** Opening GIVEN RECORDS block **

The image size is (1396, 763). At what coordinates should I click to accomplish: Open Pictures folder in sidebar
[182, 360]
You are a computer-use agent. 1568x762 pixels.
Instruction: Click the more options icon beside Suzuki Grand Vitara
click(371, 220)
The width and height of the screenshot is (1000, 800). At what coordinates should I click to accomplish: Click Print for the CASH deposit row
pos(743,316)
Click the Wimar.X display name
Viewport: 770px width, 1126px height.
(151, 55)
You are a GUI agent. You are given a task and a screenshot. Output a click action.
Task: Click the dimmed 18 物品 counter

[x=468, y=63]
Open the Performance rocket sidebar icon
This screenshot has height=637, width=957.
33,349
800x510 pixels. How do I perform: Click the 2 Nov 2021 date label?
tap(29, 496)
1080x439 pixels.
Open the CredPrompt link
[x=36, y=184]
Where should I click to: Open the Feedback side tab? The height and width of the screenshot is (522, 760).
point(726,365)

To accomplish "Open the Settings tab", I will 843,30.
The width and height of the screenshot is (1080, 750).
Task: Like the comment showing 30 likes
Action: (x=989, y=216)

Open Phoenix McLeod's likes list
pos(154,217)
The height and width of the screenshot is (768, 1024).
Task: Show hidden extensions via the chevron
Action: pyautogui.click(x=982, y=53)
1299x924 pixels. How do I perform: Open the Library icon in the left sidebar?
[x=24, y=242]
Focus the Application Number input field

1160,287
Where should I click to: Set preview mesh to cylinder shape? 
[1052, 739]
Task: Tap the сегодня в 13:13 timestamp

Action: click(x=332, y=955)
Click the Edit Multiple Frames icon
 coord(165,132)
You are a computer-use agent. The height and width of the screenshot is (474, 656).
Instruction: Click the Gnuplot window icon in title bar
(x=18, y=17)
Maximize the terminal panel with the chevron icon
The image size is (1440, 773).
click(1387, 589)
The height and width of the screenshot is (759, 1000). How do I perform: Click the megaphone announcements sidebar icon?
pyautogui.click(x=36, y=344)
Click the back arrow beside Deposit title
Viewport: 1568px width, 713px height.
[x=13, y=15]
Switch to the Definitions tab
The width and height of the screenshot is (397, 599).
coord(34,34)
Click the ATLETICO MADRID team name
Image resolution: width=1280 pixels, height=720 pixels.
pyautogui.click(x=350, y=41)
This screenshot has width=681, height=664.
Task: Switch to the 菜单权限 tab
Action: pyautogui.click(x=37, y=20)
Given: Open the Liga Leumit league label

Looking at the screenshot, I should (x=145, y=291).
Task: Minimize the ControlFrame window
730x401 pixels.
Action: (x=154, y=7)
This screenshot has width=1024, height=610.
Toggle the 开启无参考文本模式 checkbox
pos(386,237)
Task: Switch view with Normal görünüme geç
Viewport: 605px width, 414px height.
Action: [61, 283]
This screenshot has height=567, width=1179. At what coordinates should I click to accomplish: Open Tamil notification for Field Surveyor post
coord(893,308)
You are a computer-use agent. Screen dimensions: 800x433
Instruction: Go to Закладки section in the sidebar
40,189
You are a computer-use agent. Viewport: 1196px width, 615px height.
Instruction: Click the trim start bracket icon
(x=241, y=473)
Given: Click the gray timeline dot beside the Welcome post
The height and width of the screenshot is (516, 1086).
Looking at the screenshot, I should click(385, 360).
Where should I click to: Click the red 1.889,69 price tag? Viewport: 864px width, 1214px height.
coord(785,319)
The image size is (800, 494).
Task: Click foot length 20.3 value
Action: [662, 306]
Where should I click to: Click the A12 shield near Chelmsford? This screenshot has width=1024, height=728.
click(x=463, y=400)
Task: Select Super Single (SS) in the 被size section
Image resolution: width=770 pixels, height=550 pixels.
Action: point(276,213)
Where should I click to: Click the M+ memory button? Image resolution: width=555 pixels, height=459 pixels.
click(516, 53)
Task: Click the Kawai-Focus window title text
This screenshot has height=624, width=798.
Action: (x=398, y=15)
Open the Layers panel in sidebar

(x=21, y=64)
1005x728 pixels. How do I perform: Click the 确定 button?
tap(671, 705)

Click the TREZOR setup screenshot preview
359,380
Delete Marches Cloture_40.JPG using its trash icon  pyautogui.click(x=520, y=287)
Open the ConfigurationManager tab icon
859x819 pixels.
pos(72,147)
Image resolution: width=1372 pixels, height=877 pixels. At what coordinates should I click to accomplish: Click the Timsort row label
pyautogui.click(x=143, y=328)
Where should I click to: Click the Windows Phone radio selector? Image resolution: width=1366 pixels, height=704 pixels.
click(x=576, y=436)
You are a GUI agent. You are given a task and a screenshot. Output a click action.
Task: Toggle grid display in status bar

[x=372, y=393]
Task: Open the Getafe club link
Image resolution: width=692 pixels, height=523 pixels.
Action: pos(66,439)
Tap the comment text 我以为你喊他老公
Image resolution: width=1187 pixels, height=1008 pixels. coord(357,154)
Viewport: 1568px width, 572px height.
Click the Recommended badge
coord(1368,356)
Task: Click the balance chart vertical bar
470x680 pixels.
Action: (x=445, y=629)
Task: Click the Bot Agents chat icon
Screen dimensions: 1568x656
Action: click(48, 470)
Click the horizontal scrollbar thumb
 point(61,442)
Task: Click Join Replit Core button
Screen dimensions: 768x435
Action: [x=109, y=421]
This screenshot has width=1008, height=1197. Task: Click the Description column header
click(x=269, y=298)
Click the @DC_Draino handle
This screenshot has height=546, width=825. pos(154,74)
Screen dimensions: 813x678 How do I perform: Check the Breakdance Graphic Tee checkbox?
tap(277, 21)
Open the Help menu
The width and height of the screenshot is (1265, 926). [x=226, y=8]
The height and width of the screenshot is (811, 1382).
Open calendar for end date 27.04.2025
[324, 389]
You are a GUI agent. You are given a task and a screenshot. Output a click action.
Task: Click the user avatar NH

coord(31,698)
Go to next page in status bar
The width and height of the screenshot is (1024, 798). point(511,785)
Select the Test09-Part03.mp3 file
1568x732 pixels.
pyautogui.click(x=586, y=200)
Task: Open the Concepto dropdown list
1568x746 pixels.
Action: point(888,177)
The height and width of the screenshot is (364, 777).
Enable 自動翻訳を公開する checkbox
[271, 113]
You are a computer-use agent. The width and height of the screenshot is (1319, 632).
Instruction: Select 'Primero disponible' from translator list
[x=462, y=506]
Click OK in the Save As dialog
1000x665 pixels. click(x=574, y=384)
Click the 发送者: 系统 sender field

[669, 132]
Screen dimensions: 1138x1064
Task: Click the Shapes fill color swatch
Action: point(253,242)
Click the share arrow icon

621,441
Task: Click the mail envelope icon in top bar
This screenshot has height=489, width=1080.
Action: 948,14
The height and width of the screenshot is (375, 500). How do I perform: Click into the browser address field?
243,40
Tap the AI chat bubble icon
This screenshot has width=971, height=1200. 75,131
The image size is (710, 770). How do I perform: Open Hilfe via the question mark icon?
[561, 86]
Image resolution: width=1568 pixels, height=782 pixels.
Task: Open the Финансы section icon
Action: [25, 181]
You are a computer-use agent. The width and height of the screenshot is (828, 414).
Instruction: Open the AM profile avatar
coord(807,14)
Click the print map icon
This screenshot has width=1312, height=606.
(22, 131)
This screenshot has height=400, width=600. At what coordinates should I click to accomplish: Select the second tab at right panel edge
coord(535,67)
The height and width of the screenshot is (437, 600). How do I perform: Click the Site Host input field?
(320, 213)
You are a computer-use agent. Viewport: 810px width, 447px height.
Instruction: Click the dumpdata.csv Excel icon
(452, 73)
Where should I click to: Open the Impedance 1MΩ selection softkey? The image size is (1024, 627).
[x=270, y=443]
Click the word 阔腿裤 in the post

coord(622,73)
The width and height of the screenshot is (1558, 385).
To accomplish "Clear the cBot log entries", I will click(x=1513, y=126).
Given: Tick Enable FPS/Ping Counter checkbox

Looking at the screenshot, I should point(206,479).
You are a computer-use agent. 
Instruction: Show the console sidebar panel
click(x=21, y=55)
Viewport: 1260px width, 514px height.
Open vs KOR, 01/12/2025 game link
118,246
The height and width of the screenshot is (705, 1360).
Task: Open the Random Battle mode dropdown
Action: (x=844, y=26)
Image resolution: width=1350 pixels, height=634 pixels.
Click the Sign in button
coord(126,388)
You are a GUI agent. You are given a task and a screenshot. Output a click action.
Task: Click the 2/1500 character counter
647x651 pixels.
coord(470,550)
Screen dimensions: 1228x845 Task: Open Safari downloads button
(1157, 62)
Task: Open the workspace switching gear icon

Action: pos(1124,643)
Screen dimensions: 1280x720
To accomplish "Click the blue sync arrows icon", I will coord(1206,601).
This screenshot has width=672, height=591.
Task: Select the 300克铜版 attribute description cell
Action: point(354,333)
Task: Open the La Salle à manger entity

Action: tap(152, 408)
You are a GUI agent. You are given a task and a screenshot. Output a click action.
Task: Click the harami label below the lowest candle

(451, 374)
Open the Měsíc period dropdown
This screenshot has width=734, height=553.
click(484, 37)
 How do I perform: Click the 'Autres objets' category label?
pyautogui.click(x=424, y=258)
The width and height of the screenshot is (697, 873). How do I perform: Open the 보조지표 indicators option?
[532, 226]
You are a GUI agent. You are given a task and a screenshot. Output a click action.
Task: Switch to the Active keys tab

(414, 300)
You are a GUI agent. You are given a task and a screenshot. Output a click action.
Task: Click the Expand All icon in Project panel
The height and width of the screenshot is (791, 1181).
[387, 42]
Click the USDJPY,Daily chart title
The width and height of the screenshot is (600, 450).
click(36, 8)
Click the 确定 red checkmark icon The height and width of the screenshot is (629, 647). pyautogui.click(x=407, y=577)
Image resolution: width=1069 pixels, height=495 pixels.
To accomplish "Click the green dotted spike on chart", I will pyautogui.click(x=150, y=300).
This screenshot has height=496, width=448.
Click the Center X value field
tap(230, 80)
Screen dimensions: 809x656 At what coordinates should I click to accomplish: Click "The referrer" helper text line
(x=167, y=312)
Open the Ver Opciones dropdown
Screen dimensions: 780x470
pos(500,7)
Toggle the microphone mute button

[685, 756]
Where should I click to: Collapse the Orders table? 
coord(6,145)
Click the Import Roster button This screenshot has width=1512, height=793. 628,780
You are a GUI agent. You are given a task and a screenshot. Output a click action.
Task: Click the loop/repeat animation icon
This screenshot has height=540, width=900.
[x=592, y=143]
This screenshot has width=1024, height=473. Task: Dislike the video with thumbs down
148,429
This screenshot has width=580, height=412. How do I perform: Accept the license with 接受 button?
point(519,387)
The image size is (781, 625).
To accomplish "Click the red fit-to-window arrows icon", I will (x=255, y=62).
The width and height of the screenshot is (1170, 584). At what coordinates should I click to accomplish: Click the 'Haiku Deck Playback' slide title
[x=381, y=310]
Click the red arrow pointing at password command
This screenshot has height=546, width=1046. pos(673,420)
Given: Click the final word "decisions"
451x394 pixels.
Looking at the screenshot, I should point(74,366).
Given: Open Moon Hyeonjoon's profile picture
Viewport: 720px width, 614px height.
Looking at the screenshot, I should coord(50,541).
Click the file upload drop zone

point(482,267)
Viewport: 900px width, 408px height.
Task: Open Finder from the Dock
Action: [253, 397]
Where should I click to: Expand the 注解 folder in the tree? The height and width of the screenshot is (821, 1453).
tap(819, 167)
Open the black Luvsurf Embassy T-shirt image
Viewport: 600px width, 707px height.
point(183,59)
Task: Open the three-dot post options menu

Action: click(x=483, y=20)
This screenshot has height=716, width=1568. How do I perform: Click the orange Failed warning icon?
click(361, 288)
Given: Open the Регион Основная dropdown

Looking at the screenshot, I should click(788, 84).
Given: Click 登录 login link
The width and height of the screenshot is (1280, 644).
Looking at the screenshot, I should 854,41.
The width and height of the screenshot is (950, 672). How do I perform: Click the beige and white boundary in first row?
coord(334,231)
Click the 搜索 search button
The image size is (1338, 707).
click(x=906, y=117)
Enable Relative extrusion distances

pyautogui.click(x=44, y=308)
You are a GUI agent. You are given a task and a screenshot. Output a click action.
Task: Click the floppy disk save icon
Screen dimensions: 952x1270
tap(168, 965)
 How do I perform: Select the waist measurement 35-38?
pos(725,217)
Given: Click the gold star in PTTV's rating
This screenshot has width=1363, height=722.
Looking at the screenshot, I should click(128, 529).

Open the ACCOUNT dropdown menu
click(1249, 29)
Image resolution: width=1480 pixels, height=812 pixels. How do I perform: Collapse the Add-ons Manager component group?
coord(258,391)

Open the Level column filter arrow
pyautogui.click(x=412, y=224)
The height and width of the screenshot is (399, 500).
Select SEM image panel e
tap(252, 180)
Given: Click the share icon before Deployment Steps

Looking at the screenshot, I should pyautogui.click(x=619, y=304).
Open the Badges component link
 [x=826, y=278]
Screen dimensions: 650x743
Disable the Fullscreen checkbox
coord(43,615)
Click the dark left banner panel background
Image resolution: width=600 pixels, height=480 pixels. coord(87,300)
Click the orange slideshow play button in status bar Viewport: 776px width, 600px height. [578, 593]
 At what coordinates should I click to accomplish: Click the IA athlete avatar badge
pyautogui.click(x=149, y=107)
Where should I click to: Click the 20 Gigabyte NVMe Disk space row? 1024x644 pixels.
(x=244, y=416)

** Closing GIVEN RECORDS block **

ASSIGNED TASK: If a line of the data contains the word "computer", it should be counted; state the total and nothing more.

ANSWER SPACE: 8